(THE RECORDS begins)
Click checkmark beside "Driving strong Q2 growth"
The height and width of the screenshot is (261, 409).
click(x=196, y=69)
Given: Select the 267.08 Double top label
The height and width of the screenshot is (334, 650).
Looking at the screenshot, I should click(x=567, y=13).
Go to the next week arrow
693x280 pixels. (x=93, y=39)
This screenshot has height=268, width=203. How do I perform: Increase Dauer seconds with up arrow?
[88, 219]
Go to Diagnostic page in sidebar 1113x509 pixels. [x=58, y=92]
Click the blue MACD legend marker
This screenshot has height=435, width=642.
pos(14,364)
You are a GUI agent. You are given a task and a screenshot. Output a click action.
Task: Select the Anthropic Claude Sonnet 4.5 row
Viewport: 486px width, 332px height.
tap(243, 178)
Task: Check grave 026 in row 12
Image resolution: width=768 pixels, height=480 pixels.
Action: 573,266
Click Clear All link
(THE RECORDS ends)
■ WHAT YOU SHOULD DO ■
A verbatim restatement of all the entries above is required.

■ THE COMPLETED TASK ■
Click checkmark beside "Driving strong Q2 growth"
The height and width of the screenshot is (261, 409).
click(x=196, y=69)
Given: Select the 267.08 Double top label
The height and width of the screenshot is (334, 650).
Looking at the screenshot, I should click(x=567, y=13).
Go to the next week arrow
693x280 pixels. (x=93, y=39)
This screenshot has height=268, width=203. How do I perform: Increase Dauer seconds with up arrow?
[88, 219]
Go to Diagnostic page in sidebar 1113x509 pixels. [x=58, y=92]
Click the blue MACD legend marker
This screenshot has height=435, width=642.
pos(14,364)
You are a GUI agent. You are given a task and a screenshot. Output a click action.
Task: Select the Anthropic Claude Sonnet 4.5 row
Viewport: 486px width, 332px height.
tap(243, 178)
Task: Check grave 026 in row 12
Image resolution: width=768 pixels, height=480 pixels.
Action: 573,266
Click Clear All link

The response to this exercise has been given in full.